Trésor Mputu Mabi (born 10 December 1985) is a Congolese footballer who plays as a midfielder or striker for TP Mazembe and the DR Congo national team.

He has been described by former Cameroon and DR Congo coach Claude Le Roy as being "the next Samuel Eto'o", whom he picked for the 1998 World Cup in France as a 17-year-old.

Club career
Mputu joined TP Mazembe in 2002, and has been a pivotal figure in the club's success ever since. In 2007, he helped his club reach the African Champions League by becoming the top goalscorer of the competition with nine strikes, and the Confederation Cup.

In 2009 and 2010 he captained Mazembe to back to back CAF Champions League titles. Through the years Mputu has been linked with several European clubs and trialled with Arsenal in 2007.

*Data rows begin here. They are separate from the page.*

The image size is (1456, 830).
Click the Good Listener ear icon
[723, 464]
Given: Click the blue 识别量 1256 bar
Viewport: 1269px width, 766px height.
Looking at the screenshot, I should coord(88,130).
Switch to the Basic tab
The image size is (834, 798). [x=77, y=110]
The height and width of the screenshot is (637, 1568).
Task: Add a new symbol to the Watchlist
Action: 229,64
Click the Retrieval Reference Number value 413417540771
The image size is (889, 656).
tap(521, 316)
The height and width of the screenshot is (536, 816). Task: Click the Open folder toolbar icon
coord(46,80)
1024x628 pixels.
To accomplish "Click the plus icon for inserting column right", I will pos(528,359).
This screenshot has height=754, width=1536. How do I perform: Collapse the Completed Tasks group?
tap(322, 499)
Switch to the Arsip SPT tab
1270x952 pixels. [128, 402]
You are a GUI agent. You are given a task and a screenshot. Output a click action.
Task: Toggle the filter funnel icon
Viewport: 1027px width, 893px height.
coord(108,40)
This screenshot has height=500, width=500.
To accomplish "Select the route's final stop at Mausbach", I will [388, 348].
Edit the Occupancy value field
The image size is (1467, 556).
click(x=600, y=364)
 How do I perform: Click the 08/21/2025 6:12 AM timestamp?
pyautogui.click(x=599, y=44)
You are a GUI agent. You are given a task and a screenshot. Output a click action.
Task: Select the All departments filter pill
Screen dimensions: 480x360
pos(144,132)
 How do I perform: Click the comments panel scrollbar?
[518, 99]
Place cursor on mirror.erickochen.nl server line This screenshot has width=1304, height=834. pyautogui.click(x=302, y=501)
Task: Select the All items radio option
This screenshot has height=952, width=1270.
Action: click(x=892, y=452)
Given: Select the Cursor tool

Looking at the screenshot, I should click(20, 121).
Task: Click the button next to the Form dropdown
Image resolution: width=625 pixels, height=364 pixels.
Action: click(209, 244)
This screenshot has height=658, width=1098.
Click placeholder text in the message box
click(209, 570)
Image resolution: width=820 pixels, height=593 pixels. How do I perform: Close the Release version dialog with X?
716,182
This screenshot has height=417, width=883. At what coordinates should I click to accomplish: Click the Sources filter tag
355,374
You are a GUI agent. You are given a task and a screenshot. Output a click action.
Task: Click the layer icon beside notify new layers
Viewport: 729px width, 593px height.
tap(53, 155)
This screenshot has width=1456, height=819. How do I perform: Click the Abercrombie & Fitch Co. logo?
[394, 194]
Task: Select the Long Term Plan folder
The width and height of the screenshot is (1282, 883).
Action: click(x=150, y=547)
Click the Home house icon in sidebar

In July 2016, Mputu rejoined his old club TP Mazembe.

Suspension and return
In August 2010, Mputu received a 12-month global ban following his aggressive actions toward a referee during a match between TP Mazembe and Rwandan army side APR FC. Upon his return to action after a year on the sidelines, it took him just 46 seconds to find the net for his club against rivals TS Malkesa.

International career
Mputu made his international debut in 2004 and has been a regular in the squad since. He represented his country at the 2006 African Cup of Nations tournament, and was captain of the Congolese national team, leading the side in the 2013 African Cup of Nations tournament in South Africa. In their first game of the tournament, Mputu scored for the Congolese in the 2-2 draw against pre-tournament favourites Ghana.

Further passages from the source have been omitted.